Reflection for June 4, 2017

This is the festival of Pentecost, or the coming of the Holy Spirit, penta or fifty days after Easter. It recalls the story we shared from Acts, when the spirit rested on the disciples, they spoke in the languages of the people, and people heard the story of Jesus with open minds. I think the three readings from Numbers, Acts, and John each describe the work of the spirit in different ways. They speak of three different human activities through which the spirit of God or God’s presence flows: there is the bureaucratic spirit in Numbers, the communicative spirit in Acts, and the flowing of the heart in John.

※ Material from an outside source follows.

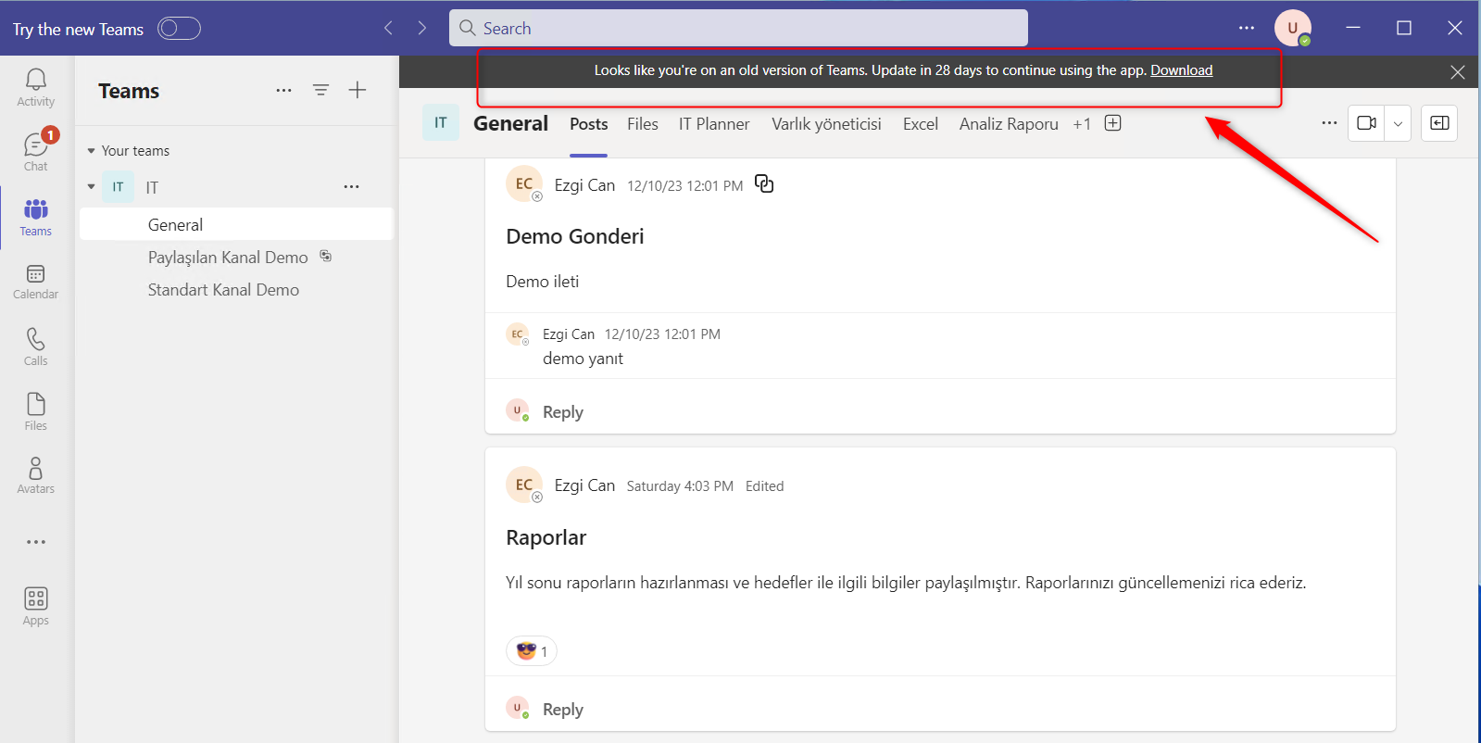Open the Activity feed
The image size is (1481, 743).
[x=35, y=88]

First, let’s turn our attention to Numbers. This is a fragment of a longer story about the struggles of the people of God as they move through the wilderness from slavery in Egypt to the founding of a new nation on the other side of the desert. This nation building is a long and difficult process, remembered in the books of Exodus, Leviticus, and Numbers. At this stage of the journey, the demands of leading the people have become too much for one person. The spirit of leadership is bestowed on a system. Part of Moses’ leadership responsibility is delegated to a set of elders, commissioned for the purpose of administering the responsibilities of governance. The spirit actually bestowed on a bureaucracy.  It is a limited bestowal. And it involves some certification, and perhaps an orientation. And of course not all those commissioned could attend the ceremony of installation. And there is some infighting or at least tension in the bureaucracy.  But make no mistake about it, here is the bureaucratic means by which the spirit of God is bestowed on the people. The spirit of God is expressed in administration.

I have intentionally used the word bureaucracy here, to highlight what this means in our own time. For us, bureaucracy has become a bad thing. Civil servants have become in the common mind nothing more than bureaucrats whose presence actually witnesses to what is viewed as unnecessary regulation and government waste. In our growing disregard for the legitimate function of government to sustain the common good, we’ve almost created a black hole which sucks into it all those people who have dedicated their lives to public service: not only government officials, but also teachers, administrators of all sort, public health workers, inspectors, police and safety officials, and even sanitation workers and librarians.  This is not a political issue for us. It is a public issue. And we have gotten to the point that we can’t tell the difference between the two, and as a result we have lost our capacity to care for our civil servants rather than malign them; and in so doing have lost large pieces of the good life together.

I know there is such a thing as government waste. Thousands of voices scream that at us each day. But on this Pentecost, one pastor, reading the book of Numbers, is simply saying that the spirit of God is often expressed in, with, and through the well run society, by people caring for the common good. The Spirit, as unlikely as it sounds, comes through the administrative, the institutional, and the bureaucratic organization.

Second, even though we know the second reading better than the first, we may need to be reminded that in this reading the spirit of God is expressed through human speech and language. This passage does not refer to speaking in tongues, but to meaning that is conveyed through the languages of all people. The spirit comes through the act of communication.  What we say, and how we say it is important. It is important to say things as well as we can, even if we need to slow things down so that we get it right before we speak. Human words in any language are actually a miracle by which meaning, affection, intention, hope, sorrow, forgiveness, reconciliation, and vision can all be expressed.  Human language is the foundation for all we are in community. And although our native tongues may differ, we all use language to communicate and create the good.